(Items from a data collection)
━━━━━━━━━━━━━━━━━━━━
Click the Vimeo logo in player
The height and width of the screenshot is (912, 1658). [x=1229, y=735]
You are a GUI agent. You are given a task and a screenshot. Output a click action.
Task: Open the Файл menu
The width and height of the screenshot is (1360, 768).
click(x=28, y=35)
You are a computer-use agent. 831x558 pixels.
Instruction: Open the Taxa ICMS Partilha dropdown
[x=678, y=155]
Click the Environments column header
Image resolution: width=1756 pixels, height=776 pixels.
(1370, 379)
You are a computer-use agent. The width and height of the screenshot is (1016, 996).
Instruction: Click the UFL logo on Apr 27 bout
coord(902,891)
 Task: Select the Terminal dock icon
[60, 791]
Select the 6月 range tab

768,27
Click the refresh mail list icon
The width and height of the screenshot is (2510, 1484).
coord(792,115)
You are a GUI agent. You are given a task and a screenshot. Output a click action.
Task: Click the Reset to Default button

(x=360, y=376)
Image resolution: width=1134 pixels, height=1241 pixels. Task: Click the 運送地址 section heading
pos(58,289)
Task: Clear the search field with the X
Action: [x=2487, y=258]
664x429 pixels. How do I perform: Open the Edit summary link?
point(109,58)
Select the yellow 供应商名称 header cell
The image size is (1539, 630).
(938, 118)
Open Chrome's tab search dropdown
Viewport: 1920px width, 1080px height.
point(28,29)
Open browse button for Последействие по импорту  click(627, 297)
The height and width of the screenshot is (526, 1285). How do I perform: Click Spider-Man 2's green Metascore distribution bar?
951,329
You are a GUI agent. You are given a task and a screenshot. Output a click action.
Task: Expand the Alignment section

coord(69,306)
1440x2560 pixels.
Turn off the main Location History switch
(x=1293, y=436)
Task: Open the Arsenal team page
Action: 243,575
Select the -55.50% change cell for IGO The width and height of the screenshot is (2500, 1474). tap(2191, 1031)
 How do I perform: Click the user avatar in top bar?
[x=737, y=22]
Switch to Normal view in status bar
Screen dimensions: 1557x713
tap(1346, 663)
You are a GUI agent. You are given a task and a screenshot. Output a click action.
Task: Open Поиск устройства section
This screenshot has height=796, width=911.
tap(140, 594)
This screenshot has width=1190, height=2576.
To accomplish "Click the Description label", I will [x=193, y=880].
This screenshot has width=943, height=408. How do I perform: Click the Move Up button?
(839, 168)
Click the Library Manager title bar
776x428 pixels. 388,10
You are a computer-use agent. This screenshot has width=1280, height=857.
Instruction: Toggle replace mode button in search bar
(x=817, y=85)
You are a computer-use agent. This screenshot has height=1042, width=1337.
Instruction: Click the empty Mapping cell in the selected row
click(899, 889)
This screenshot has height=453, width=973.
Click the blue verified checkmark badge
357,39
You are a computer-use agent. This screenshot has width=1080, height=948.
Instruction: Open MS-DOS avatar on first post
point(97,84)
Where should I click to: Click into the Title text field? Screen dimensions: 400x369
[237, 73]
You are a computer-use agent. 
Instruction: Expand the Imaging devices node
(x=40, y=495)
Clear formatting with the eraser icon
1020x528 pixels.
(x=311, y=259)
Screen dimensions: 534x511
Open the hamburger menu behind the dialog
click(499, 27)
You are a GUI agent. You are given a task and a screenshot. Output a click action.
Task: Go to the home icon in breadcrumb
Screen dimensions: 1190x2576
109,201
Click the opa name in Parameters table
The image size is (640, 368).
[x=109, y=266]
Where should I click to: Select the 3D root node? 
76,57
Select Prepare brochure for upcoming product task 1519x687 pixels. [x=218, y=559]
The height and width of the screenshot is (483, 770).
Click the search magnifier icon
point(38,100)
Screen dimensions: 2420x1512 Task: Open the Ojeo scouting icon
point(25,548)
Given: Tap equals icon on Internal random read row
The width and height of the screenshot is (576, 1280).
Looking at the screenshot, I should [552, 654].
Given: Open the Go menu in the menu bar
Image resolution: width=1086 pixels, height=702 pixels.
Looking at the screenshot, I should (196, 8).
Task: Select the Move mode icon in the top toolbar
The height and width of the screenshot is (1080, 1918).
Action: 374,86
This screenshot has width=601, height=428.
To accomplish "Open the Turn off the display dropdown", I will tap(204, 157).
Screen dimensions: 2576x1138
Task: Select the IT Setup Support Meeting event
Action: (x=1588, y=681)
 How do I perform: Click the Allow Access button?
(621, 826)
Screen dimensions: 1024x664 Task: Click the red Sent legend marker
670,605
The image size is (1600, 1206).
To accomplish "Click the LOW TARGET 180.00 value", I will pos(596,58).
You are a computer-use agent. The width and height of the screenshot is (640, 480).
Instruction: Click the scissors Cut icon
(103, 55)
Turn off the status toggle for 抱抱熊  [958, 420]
━━━━━━━━━━━━━━━━━━━━
- WORK TO BE COMPLETED: Swap "computer-use agent" for "desktop automation agent" throughout the items and write all of the lines out again, leaving every other part unchanged.

- WRITTEN ANSWER:
Click the Vimeo logo in player
The height and width of the screenshot is (912, 1658). [x=1229, y=735]
You are a GUI agent. You are given a task and a screenshot. Output a click action.
Task: Open the Файл menu
The width and height of the screenshot is (1360, 768).
click(x=28, y=35)
You are a desktop automation agent. 831x558 pixels.
Instruction: Open the Taxa ICMS Partilha dropdown
[x=678, y=155]
Click the Environments column header
Image resolution: width=1756 pixels, height=776 pixels.
(1370, 379)
You are a desktop automation agent. The width and height of the screenshot is (1016, 996).
Instruction: Click the UFL logo on Apr 27 bout
coord(902,891)
 Task: Select the Terminal dock icon
[60, 791]
Select the 6月 range tab

768,27
Click the refresh mail list icon
The width and height of the screenshot is (2510, 1484).
coord(792,115)
You are a GUI agent. You are given a task and a screenshot. Output a click action.
Task: Click the Reset to Default button

(x=360, y=376)
Image resolution: width=1134 pixels, height=1241 pixels. Task: Click the 運送地址 section heading
pos(58,289)
Task: Clear the search field with the X
Action: [x=2487, y=258]
664x429 pixels. How do I perform: Open the Edit summary link?
point(109,58)
Select the yellow 供应商名称 header cell
The image size is (1539, 630).
(938, 118)
Open Chrome's tab search dropdown
Viewport: 1920px width, 1080px height.
point(28,29)
Open browse button for Последействие по импорту  click(627, 297)
The height and width of the screenshot is (526, 1285). How do I perform: Click Spider-Man 2's green Metascore distribution bar?
951,329
You are a GUI agent. You are given a task and a screenshot. Output a click action.
Task: Expand the Alignment section

coord(69,306)
1440x2560 pixels.
Turn off the main Location History switch
(x=1293, y=436)
Task: Open the Arsenal team page
Action: 243,575
Select the -55.50% change cell for IGO The width and height of the screenshot is (2500, 1474). tap(2191, 1031)
 How do I perform: Click the user avatar in top bar?
[x=737, y=22]
Switch to Normal view in status bar
Screen dimensions: 1557x713
tap(1346, 663)
You are a GUI agent. You are given a task and a screenshot. Output a click action.
Task: Open Поиск устройства section
This screenshot has height=796, width=911.
tap(140, 594)
This screenshot has width=1190, height=2576.
To accomplish "Click the Description label", I will [x=193, y=880].
This screenshot has width=943, height=408. How do I perform: Click the Move Up button?
(839, 168)
Click the Library Manager title bar
776x428 pixels. 388,10
You are a desktop automation agent. This screenshot has width=1280, height=857.
Instruction: Toggle replace mode button in search bar
(x=817, y=85)
You are a desktop automation agent. This screenshot has height=1042, width=1337.
Instruction: Click the empty Mapping cell in the selected row
click(899, 889)
This screenshot has height=453, width=973.
Click the blue verified checkmark badge
357,39
You are a desktop automation agent. This screenshot has width=1080, height=948.
Instruction: Open MS-DOS avatar on first post
point(97,84)
Where should I click to: Click into the Title text field? Screen dimensions: 400x369
[237, 73]
You are a desktop automation agent. 
Instruction: Expand the Imaging devices node
(x=40, y=495)
Clear formatting with the eraser icon
1020x528 pixels.
(x=311, y=259)
Screen dimensions: 534x511
Open the hamburger menu behind the dialog
click(499, 27)
You are a GUI agent. You are given a task and a screenshot. Output a click action.
Task: Go to the home icon in breadcrumb
Screen dimensions: 1190x2576
109,201
Click the opa name in Parameters table
The image size is (640, 368).
[x=109, y=266]
Where should I click to: Select the 3D root node? 
76,57
Select Prepare brochure for upcoming product task 1519x687 pixels. [x=218, y=559]
The height and width of the screenshot is (483, 770).
Click the search magnifier icon
point(38,100)
Screen dimensions: 2420x1512 Task: Open the Ojeo scouting icon
point(25,548)
Given: Tap equals icon on Internal random read row
The width and height of the screenshot is (576, 1280).
Looking at the screenshot, I should [552, 654].
Given: Open the Go menu in the menu bar
Image resolution: width=1086 pixels, height=702 pixels.
Looking at the screenshot, I should (196, 8).
Task: Select the Move mode icon in the top toolbar
The height and width of the screenshot is (1080, 1918).
Action: 374,86
This screenshot has width=601, height=428.
To accomplish "Open the Turn off the display dropdown", I will tap(204, 157).
Screen dimensions: 2576x1138
Task: Select the IT Setup Support Meeting event
Action: (x=1588, y=681)
 How do I perform: Click the Allow Access button?
(621, 826)
Screen dimensions: 1024x664 Task: Click the red Sent legend marker
670,605
The image size is (1600, 1206).
To accomplish "Click the LOW TARGET 180.00 value", I will pos(596,58).
You are a desktop automation agent. The width and height of the screenshot is (640, 480).
Instruction: Click the scissors Cut icon
(103, 55)
Turn off the status toggle for 抱抱熊  [958, 420]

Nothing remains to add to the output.